Financial Analysts Offer Expert Opinions On 2015 Gold Market

What will happen with the gold price in 2015? While gold is widely used to diversify portfolios and provide a hedge against inflationary forces, the burning question for medium-term investment is always, "Which way is the market going?"

This is undoubtedly a tricky question, one that constantly occupies the minds of many well-paid analysts and money managers. The problem with predicting what the gold market will look like is deciding what factors are most important. Rather than provide a single answer about how we think the gold market will perform in 2015, we've done something even better: we reached out to a wide array of personal finance experts and posed the question to them! We have compiled all of their answers to give you a broad overview of what the different opinions and expectations are for gold this year.

Instead of relying on one person's view wholesale, we've provided a sampling of expert opinions from across the industry to create a more complete picture of market sentiment for gold in 2015. Our respondents gave a variety of different outlooks for the gold market, from bearish responses to bullish responses, and everything in between. In addition to making predictions about what the gold market will look like throughout this year, our expert respondents have also offered their own reasoning as to why they believe this to be the case. Briefly, in descending order, here are their most frequently cited factors affecting gold this year.

==Top 10 Factors Affecting Gold in 2015:==
  1. Real interest rates, specifically the Fed raising its key rate
  2. Generally bearish on paper money and central banks
  3. Inflationary (or deflationary) pressures
  4. Geopolitical strife and global economic instability
  5. Strength or weakness of the U.S. dollar
  6. Growth in the developing world and emerging markets
  7. Monetary easing (i.e. currency devaluation) in Europe and Japan
  8. Strong demand from China and India
  9. Performance of the equities market
  10. A boost in mining output from falling energy costs

These insights may help you formulate your own personal financial strategies; keep in mind, however, that our participants' answers are provided for general informational purposes only, and do not constitute professional investing advice.

(CHALLENGE A) Write out the full gold market article word for word.
The gold market article and the records have no connection to each other.

[Element and text location data]
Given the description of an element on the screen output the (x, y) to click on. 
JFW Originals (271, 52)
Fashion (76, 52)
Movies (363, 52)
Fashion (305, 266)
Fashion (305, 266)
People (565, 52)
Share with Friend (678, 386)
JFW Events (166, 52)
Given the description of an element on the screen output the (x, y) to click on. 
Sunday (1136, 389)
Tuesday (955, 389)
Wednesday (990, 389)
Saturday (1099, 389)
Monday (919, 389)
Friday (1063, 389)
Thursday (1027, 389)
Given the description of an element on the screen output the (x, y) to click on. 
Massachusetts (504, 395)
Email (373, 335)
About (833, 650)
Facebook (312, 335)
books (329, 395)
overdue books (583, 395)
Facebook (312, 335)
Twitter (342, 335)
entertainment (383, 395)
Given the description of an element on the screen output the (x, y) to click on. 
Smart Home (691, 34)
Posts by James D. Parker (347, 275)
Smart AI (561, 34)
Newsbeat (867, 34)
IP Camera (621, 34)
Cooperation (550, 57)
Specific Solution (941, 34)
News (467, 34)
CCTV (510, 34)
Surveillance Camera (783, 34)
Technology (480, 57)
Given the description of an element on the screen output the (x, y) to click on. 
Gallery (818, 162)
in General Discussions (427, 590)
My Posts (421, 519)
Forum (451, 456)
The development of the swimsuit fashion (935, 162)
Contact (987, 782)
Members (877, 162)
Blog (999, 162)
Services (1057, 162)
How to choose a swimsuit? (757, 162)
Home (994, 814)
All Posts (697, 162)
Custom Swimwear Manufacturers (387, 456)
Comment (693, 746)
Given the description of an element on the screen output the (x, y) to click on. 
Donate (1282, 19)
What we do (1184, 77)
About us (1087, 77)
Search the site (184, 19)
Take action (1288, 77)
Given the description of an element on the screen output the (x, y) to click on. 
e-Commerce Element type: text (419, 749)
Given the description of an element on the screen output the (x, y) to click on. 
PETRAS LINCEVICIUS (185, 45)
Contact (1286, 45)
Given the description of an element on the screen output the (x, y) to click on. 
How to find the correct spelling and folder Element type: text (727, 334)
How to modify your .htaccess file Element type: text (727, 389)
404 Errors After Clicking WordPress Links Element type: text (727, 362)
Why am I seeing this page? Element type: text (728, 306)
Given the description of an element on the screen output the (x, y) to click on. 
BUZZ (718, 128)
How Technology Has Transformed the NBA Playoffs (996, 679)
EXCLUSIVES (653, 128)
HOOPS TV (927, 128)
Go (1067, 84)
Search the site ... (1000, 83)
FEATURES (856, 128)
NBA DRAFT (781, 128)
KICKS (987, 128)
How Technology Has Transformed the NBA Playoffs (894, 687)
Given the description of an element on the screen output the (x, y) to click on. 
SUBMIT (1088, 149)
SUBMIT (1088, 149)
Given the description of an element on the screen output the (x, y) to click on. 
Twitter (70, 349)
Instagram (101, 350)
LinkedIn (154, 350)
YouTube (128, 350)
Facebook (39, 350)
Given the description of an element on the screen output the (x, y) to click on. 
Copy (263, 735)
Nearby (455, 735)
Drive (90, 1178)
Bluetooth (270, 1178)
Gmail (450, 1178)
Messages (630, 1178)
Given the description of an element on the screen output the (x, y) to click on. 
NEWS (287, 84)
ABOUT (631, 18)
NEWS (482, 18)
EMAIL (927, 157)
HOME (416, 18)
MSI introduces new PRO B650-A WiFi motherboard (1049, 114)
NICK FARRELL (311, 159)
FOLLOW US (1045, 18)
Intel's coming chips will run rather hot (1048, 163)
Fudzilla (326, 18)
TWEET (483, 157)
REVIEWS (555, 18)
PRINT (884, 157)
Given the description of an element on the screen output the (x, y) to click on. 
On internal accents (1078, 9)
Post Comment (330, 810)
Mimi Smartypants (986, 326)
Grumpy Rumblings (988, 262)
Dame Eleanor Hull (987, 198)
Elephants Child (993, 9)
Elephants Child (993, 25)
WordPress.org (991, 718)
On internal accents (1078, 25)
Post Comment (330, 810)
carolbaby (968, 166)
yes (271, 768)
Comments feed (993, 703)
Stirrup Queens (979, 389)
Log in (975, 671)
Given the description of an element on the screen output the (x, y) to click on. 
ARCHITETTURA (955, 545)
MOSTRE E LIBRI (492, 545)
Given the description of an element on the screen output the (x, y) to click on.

(CHALLENGE B) Please give again, word for word, the stretch of the records from the start through the line containing "overdue books (583, 395)", and nothing else.

(PROBLEM SOLUTION A)
Financial Analysts Offer Expert Opinions On 2015 Gold Market

What will happen with the gold price in 2015? While gold is widely used to diversify portfolios and provide a hedge against inflationary forces, the burning question for medium-term investment is always, "Which way is the market going?"

This is undoubtedly a tricky question, one that constantly occupies the minds of many well-paid analysts and money managers. The problem with predicting what the gold market will look like is deciding what factors are most important. Rather than provide a single answer about how we think the gold market will perform in 2015, we've done something even better: we reached out to a wide array of personal finance experts and posed the question to them! We have compiled all of their answers to give you a broad overview of what the different opinions and expectations are for gold this year.

Instead of relying on one person's view wholesale, we've provided a sampling of expert opinions from across the industry to create a more complete picture of market sentiment for gold in 2015. Our respondents gave a variety of different outlooks for the gold market, from bearish responses to bullish responses, and everything in between. In addition to making predictions about what the gold market will look like throughout this year, our expert respondents have also offered their own reasoning as to why they believe this to be the case. Briefly, in descending order, here are their most frequently cited factors affecting gold this year.

==Top 10 Factors Affecting Gold in 2015:==
  1. Real interest rates, specifically the Fed raising its key rate
  2. Generally bearish on paper money and central banks
  3. Inflationary (or deflationary) pressures
  4. Geopolitical strife and global economic instability
  5. Strength or weakness of the U.S. dollar
  6. Growth in the developing world and emerging markets
  7. Monetary easing (i.e. currency devaluation) in Europe and Japan
  8. Strong demand from China and India
  9. Performance of the equities market
  10. A boost in mining output from falling energy costs

These insights may help you formulate your own personal financial strategies; keep in mind, however, that our participants' answers are provided for general informational purposes only, and do not constitute professional investing advice.

(PROBLEM SOLUTION B)
Given the description of an element on the screen output the (x, y) to click on. 
JFW Originals (271, 52)
Fashion (76, 52)
Movies (363, 52)
Fashion (305, 266)
Fashion (305, 266)
People (565, 52)
Share with Friend (678, 386)
JFW Events (166, 52)
Given the description of an element on the screen output the (x, y) to click on. 
Sunday (1136, 389)
Tuesday (955, 389)
Wednesday (990, 389)
Saturday (1099, 389)
Monday (919, 389)
Friday (1063, 389)
Thursday (1027, 389)
Given the description of an element on the screen output the (x, y) to click on. 
Massachusetts (504, 395)
Email (373, 335)
About (833, 650)
Facebook (312, 335)
books (329, 395)
overdue books (583, 395)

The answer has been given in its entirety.